Parece-me que este relatório vem reforçar a ideia que de falta essencialmente ordenamento planeamento e gestão. É justamente aqui que têm falhado as políticas públicas. Ao nível do planeamento e da gestão têm falhado claramente e directamente as entidades públicas e ao nível da gestão têm falhado também as políticas públicas. Tem havido clara insuficiência de políticas públicas capazes de incentivar a gestão da floresta em áreas de minifúndio onde os custos são incomportáveis pelos pequenos proprietários.

Na sessão de abertura o Secretário de Estado da Agricultura e Desenvolvimento Rural comparou o desafio florestal como um labirinto que para ser atravessado obriga a permanente exercício de observação e análise conhecendo o ponto de partida sem perder de vista a saída, ou seja os objectivos de médio e longo prazo. Disse ainda que a publicação do relatório da Comissão Técnica Independente sobre os incêndios os incêndios florestais seria o ponto de partida para um novo debate sobre a prevenção e o combate de incêndios. Reconheceu a importância da inovação e do conhecimento para o desenvolvimento do sector florestal bem como a necessidade de territorialização das políticas e a valorização do associativismo e dos baldios.

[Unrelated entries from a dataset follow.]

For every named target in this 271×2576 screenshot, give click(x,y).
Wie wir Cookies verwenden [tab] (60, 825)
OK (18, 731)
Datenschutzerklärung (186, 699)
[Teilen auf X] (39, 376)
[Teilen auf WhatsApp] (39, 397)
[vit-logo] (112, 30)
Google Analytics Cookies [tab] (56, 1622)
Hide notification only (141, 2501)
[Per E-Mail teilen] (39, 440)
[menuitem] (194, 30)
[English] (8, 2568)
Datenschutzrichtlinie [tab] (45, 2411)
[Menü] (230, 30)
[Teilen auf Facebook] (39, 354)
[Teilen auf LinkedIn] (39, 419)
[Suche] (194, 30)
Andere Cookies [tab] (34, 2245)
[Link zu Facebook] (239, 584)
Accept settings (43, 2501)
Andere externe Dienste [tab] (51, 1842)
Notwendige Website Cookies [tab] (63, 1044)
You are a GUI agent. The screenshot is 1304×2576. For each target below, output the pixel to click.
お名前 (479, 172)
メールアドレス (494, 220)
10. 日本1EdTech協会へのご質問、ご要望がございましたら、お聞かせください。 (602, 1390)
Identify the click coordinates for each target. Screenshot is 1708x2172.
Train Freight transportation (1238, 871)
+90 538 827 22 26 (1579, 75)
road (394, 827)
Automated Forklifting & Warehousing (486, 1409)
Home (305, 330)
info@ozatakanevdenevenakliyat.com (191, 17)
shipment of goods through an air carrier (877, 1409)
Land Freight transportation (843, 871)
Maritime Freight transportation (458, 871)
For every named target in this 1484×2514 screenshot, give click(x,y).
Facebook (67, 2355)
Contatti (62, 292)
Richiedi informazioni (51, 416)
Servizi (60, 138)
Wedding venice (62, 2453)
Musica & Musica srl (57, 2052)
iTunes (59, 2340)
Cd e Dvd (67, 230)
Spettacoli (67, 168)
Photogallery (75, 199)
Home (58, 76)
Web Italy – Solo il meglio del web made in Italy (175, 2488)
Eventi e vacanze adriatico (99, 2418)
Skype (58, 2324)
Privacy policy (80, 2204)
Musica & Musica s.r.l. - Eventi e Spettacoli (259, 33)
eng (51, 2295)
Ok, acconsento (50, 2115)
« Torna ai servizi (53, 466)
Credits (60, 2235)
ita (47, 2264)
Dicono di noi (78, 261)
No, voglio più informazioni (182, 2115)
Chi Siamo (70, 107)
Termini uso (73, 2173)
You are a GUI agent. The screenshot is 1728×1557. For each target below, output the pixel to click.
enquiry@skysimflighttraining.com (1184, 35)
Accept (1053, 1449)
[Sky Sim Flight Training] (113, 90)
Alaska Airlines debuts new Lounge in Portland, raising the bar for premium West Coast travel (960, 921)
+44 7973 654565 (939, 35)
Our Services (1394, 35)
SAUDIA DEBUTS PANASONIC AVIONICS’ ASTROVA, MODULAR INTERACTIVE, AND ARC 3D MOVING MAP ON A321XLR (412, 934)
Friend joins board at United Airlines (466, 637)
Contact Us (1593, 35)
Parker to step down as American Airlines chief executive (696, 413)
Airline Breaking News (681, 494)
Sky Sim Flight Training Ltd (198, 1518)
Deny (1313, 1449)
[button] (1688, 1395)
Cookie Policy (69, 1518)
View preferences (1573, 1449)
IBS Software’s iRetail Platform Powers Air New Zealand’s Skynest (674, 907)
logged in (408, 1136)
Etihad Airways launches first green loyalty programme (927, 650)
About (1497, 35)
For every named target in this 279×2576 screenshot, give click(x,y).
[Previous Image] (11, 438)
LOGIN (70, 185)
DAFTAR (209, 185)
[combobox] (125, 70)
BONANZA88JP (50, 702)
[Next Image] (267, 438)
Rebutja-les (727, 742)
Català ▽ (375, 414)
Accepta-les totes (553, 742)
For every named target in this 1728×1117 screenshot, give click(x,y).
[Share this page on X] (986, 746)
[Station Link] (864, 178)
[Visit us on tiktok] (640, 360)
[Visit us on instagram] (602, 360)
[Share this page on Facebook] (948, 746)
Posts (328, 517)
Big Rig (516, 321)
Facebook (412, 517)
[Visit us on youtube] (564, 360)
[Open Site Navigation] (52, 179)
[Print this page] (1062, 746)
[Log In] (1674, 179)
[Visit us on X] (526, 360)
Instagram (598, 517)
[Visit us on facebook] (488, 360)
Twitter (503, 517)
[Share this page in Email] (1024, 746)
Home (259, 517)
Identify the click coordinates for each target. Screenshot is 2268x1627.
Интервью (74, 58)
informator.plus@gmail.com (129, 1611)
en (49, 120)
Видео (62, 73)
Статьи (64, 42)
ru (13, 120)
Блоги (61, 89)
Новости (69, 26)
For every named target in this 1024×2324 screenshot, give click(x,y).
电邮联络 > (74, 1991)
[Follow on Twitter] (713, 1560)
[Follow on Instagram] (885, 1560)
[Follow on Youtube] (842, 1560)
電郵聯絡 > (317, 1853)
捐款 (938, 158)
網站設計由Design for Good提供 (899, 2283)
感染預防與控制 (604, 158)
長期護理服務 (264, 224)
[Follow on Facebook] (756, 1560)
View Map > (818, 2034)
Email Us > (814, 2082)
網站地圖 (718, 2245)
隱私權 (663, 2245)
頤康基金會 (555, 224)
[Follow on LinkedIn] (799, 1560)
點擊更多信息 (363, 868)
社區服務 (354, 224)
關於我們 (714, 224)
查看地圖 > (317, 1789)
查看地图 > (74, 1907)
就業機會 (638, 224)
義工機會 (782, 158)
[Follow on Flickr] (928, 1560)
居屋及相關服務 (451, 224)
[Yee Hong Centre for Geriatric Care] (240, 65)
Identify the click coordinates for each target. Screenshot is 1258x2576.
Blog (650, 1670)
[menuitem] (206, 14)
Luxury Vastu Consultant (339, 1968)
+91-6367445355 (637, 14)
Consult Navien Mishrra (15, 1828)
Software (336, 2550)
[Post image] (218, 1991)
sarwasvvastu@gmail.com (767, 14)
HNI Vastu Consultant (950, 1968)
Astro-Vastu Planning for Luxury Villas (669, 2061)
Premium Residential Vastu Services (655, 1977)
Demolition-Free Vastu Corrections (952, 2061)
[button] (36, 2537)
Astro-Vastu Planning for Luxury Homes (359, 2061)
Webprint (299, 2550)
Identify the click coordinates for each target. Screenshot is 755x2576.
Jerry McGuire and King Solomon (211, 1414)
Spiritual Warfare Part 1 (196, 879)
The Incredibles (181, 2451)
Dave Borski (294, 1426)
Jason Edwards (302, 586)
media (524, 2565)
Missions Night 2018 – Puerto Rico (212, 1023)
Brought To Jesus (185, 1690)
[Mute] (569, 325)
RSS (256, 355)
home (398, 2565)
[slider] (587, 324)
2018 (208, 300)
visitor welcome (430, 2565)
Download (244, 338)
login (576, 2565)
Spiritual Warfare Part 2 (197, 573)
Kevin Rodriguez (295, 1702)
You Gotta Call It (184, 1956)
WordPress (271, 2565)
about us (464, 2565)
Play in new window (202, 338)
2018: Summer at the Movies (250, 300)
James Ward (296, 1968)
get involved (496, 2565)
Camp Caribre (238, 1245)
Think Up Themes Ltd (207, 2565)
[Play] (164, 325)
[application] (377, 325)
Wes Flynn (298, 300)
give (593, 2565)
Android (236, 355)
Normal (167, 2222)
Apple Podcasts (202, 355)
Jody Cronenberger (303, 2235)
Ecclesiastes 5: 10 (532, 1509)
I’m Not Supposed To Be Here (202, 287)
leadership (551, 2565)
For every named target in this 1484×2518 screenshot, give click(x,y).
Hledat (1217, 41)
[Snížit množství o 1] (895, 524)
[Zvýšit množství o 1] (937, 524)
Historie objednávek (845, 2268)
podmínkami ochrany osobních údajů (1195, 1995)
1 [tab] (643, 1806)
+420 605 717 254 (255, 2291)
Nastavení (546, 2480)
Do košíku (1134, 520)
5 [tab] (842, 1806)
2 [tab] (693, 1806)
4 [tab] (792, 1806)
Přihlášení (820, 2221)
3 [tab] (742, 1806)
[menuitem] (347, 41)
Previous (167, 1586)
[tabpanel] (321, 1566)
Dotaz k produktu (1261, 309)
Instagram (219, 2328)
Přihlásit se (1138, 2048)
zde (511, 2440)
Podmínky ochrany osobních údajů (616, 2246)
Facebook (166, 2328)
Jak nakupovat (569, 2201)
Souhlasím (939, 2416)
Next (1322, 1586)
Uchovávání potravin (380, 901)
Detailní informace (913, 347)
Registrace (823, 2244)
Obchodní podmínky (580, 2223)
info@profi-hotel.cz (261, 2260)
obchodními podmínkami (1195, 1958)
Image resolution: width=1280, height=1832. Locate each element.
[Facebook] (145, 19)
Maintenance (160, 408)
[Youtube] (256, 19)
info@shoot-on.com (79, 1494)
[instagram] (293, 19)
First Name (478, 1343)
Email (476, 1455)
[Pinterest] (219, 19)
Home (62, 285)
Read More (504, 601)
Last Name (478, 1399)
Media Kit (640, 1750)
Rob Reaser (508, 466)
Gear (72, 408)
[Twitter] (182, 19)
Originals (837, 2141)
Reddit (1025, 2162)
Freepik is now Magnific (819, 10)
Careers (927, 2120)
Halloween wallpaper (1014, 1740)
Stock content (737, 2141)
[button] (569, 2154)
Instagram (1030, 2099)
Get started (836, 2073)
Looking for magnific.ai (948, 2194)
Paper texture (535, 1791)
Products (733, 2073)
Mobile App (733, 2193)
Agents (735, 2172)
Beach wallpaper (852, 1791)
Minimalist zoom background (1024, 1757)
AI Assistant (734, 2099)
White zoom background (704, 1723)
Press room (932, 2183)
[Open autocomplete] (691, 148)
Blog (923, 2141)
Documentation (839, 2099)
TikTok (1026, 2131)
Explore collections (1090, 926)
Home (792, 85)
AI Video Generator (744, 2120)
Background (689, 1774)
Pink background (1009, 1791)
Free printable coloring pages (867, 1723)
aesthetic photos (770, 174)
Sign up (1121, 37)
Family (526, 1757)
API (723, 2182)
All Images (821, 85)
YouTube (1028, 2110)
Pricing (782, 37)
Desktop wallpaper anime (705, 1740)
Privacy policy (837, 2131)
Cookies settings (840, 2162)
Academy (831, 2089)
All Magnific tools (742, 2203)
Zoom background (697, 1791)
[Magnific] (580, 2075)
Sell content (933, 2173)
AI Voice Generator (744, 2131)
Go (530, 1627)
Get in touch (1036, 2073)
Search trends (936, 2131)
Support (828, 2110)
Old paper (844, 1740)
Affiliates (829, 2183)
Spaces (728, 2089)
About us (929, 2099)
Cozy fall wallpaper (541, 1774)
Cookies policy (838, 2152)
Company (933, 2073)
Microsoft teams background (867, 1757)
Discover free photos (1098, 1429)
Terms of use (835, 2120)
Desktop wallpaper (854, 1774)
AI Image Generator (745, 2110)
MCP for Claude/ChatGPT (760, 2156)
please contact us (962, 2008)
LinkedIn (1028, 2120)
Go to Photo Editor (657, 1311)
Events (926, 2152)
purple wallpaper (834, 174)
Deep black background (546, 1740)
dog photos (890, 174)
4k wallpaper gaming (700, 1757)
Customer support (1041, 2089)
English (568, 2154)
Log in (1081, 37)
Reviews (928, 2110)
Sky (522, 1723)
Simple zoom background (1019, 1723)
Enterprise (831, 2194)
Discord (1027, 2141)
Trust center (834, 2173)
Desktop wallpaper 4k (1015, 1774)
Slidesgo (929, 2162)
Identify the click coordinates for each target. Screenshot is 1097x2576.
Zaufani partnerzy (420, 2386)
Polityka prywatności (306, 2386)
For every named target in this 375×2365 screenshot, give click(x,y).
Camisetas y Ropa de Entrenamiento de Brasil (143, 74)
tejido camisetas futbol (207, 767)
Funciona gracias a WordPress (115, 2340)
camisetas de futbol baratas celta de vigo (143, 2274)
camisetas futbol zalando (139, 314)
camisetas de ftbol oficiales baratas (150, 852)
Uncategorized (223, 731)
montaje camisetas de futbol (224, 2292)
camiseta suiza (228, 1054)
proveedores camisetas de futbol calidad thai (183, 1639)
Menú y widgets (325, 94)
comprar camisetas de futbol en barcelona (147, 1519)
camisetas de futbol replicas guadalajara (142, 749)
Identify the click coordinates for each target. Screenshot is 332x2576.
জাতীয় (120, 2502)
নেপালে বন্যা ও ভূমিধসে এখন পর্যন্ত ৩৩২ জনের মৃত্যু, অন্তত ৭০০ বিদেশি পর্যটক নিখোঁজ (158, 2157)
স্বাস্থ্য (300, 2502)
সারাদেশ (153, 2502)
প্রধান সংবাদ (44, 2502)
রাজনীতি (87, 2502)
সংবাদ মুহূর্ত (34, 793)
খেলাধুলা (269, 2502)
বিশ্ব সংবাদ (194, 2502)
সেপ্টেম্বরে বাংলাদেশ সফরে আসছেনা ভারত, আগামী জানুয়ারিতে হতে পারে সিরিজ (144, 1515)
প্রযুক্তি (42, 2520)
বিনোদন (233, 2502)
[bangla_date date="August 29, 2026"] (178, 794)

No momento em que escrevo este artigo decorre ainda no Parlamento um processo negocial entre o Governo e o Bloco de Esquerda sobre o modelo de gestão que melhor se adapta a Portugal, nomeadamente à floresta minifundiária do Norte do Tejo e da Serra Algarvia. Este debate terminará na sexta feira próxima com a discussão e votação do que resultará deste processo negocial. Em causa dois modelos que se pretendem fundir em vez de opor: um baseado na empresarialização da gestão florestal com abertura a capitais financeiros e sem obrigatoriedade de continuidade territorial dos activos sobe gestão e outro, o proposto pelo Bloco de Esquerda, baseado no associativismo e cooperativismo através do qual os produtores ou proprietários florestais se juntam em organizações democráticas, sem perda da propriedade de cada um, para em conjunto gerir as suas propriedades.

Em suma, Outubro é mês de produção de muita matéria para reflexão e decisão. Que este relatório da Comissão Técnica Independente sobre os incêndios os incêndios florestais abra efectivamente um novo ciclo de debate sobre as questões florestais.